The internship and career competition aspect is something I think a lot about. We will see if I match next year. Beyond internship, the impact of a non-R1 school CV depends on the kind of career track someone is focused on. LA DMH is aggressively hiring, for example, and they will pay off a significant portion of debt, if someone had it. I am on my second DMH externship and have excellent relationships with both supervisors, so I feel I could go that route if I wanted to. Also, getting a job in a residential SUD tx center with my resume would not be difficult. I doubt I would be competitive at the VA, but I never wanted to work there anyway. I have TA'd two courses in our program and am already teaching at two master's level programs, so maybe more of that? I have a paper out for publication (fingers crossed) and have presented at three confrences on work I produced without the backing of a lab or any reserach infrastructure. I am on a LACPA committee and an APA division committee. I run two meditation classes that I started and offer for free to the community. I volunteer on skid row. I know that R1 CVs have more to say than that, but I am doing okay. Again, I have no idea if I will match next year but I am doing what I can with what I have. A 10 year aim is to open a Buddhist hospice in Los Angeles and I feel my training and degree will help me secure some funding for that but maybe not.
Really buring the lede.
 
LA DMH is aggressively hiring, for example, and they will pay off a significant portion of debt, if someone had it. I am on my second DMH externship and have excellent relationships with both supervisors, so I feel I could go that route if I wanted to. Also, getting a job in a residential SUD tx center with my resume would not be difficult. I doubt I would be competitive at the VA, but I never wanted to work there anyway.

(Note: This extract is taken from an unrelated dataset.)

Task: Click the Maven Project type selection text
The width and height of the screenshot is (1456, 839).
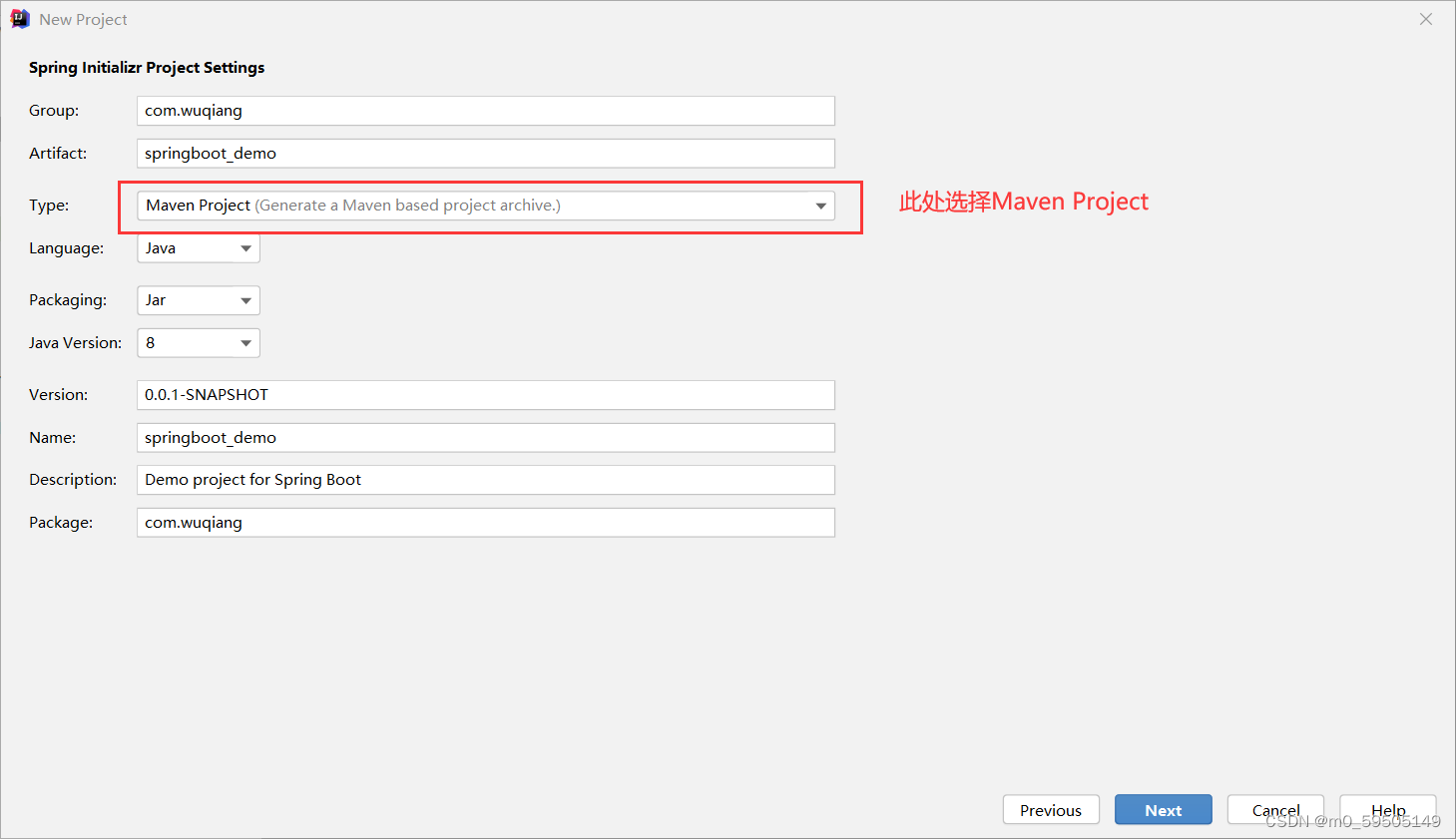Action: tap(198, 206)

I’m not trying to push back against your decision, just genuinely curious. Why did you choose PsyD vs LCSW/LMFT/LPCC? LA DMH and SUD RTCs are faaaaar more apt to hire midlevels than they will PsyDs who demand more money. I work for a national company who owns a host of SUD facilities (many in the LA area that you are probably thinking of), and trust me, we would rather hire midlevels (and associate midlevels at that) than a doctorate. The career tracks you’re describing didn’t need a 150k+ unfunded doctoral program for you to be competitive for them :/
 
This is admittedly entirely anecdotal, but I've met a few PGSP grads and let's say I wasn't very impressed. Maybe the few I met were exceptions, but I have no idea.
I only know/knew some of the research focused professors and their students so it is fully possible it’s my sample that’s biased; the ones I met were excellent in the contexts I knew them.
 
I only know/knew some of the research focused professors and their students so it is fully possible it’s my sample that’s biased; the ones I met were excellent in the contexts I knew them.
The one's I've known were clinically-focused, so that may account for our different experiences.
 
I’m not trying to push back against your decision, just genuinely curious. Why did you choose PsyD vs LCSW/LMFT/LPCC? LA DMH and SUD RTCs are faaaaar more apt to hire midlevels than they will PsyDs who demand more money. I work for a national company who owns a host of SUD facilities (many in the LA area that you are probably thinking of), and trust me, we would rather hire midlevels (and associate midlevels at that) than a doctorate. The career tracks you’re describing didn’t need a 150k+ unfunded doctoral program for you to be competitive for them :/
Thanks for asking. I can guess at the company you work for. Reasons for PsyD over masters level include I want the ability to do assessments, I want to contribute a small amount to the literature/knowledge in the field, and, I guess, working 15 years in inpatient SUD with an interdisciplinary treatment team and watching the role played by D level clinicians vs M level clinicians had something to do with it too. I would like to be a clinical director if I go back into SUD and docotral level degrees do seem to be required for that position.